_Directions for this task_
Revise the records below by replacing "Instruction" with "Command" wherever it occurs, leaving everything else unchanged.

--- start of Information shown ---

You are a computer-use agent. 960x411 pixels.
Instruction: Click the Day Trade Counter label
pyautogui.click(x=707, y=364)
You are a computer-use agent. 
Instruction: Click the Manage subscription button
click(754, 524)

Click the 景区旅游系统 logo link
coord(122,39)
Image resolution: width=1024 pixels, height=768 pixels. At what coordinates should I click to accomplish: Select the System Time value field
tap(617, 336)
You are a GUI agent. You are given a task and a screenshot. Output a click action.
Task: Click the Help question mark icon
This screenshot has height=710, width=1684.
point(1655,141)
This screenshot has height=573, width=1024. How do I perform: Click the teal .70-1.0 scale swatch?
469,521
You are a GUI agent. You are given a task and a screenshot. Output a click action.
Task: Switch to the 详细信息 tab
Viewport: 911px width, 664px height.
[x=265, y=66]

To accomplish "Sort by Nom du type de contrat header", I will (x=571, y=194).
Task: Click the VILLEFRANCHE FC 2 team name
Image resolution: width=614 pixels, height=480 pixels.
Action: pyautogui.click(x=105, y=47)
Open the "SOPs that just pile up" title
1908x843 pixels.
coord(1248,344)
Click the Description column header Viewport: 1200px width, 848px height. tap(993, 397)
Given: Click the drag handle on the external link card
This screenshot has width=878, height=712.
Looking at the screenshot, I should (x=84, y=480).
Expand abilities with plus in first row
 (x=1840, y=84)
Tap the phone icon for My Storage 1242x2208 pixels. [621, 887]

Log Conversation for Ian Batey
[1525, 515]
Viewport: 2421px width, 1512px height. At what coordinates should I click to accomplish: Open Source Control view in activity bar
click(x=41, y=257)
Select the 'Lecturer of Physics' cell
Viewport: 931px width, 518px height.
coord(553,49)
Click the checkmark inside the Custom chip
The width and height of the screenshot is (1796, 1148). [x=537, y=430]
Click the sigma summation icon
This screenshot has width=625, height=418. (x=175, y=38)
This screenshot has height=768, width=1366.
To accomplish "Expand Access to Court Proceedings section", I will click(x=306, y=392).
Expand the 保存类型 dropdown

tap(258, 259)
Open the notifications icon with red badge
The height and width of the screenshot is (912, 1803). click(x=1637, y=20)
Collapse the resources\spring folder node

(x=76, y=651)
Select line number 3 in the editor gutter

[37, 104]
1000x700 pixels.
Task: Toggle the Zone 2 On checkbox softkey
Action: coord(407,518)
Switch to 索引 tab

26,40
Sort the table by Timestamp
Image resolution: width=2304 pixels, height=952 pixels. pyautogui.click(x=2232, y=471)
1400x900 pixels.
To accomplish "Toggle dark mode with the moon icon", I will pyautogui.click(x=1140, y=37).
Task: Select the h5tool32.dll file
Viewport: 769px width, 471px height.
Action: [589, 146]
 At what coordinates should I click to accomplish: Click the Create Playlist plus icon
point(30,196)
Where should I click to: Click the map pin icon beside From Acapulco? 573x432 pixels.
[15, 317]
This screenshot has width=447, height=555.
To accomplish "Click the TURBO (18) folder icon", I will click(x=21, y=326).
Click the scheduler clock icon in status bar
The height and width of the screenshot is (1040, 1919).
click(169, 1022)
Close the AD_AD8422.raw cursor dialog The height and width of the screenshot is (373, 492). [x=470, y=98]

--- end of Information shown ---

_Exercise result_
You are a computer-use agent. 960x411 pixels.
Command: Click the Day Trade Counter label
pyautogui.click(x=707, y=364)
You are a computer-use agent. 
Command: Click the Manage subscription button
click(754, 524)

Click the 景区旅游系统 logo link
coord(122,39)
Image resolution: width=1024 pixels, height=768 pixels. At what coordinates should I click to accomplish: Select the System Time value field
tap(617, 336)
You are a GUI agent. You are given a task and a screenshot. Output a click action.
Task: Click the Help question mark icon
This screenshot has height=710, width=1684.
point(1655,141)
This screenshot has height=573, width=1024. How do I perform: Click the teal .70-1.0 scale swatch?
469,521
You are a GUI agent. You are given a task and a screenshot. Output a click action.
Task: Switch to the 详细信息 tab
Viewport: 911px width, 664px height.
[x=265, y=66]

To accomplish "Sort by Nom du type de contrat header", I will (x=571, y=194).
Task: Click the VILLEFRANCHE FC 2 team name
Image resolution: width=614 pixels, height=480 pixels.
Action: pyautogui.click(x=105, y=47)
Open the "SOPs that just pile up" title
1908x843 pixels.
coord(1248,344)
Click the Description column header Viewport: 1200px width, 848px height. tap(993, 397)
Given: Click the drag handle on the external link card
This screenshot has width=878, height=712.
Looking at the screenshot, I should (x=84, y=480).
Expand abilities with plus in first row
 (x=1840, y=84)
Tap the phone icon for My Storage 1242x2208 pixels. [621, 887]

Log Conversation for Ian Batey
[1525, 515]
Viewport: 2421px width, 1512px height. At what coordinates should I click to accomplish: Open Source Control view in activity bar
click(x=41, y=257)
Select the 'Lecturer of Physics' cell
Viewport: 931px width, 518px height.
coord(553,49)
Click the checkmark inside the Custom chip
The width and height of the screenshot is (1796, 1148). [x=537, y=430]
Click the sigma summation icon
This screenshot has width=625, height=418. (x=175, y=38)
This screenshot has height=768, width=1366.
To accomplish "Expand Access to Court Proceedings section", I will click(x=306, y=392).
Expand the 保存类型 dropdown

tap(258, 259)
Open the notifications icon with red badge
The height and width of the screenshot is (912, 1803). click(x=1637, y=20)
Collapse the resources\spring folder node

(x=76, y=651)
Select line number 3 in the editor gutter

[37, 104]
1000x700 pixels.
Task: Toggle the Zone 2 On checkbox softkey
Action: coord(407,518)
Switch to 索引 tab

26,40
Sort the table by Timestamp
Image resolution: width=2304 pixels, height=952 pixels. pyautogui.click(x=2232, y=471)
1400x900 pixels.
To accomplish "Toggle dark mode with the moon icon", I will pyautogui.click(x=1140, y=37).
Task: Select the h5tool32.dll file
Viewport: 769px width, 471px height.
Action: [589, 146]
 At what coordinates should I click to accomplish: Click the Create Playlist plus icon
point(30,196)
Where should I click to: Click the map pin icon beside From Acapulco? 573x432 pixels.
[15, 317]
This screenshot has width=447, height=555.
To accomplish "Click the TURBO (18) folder icon", I will click(x=21, y=326).
Click the scheduler clock icon in status bar
The height and width of the screenshot is (1040, 1919).
click(169, 1022)
Close the AD_AD8422.raw cursor dialog The height and width of the screenshot is (373, 492). [x=470, y=98]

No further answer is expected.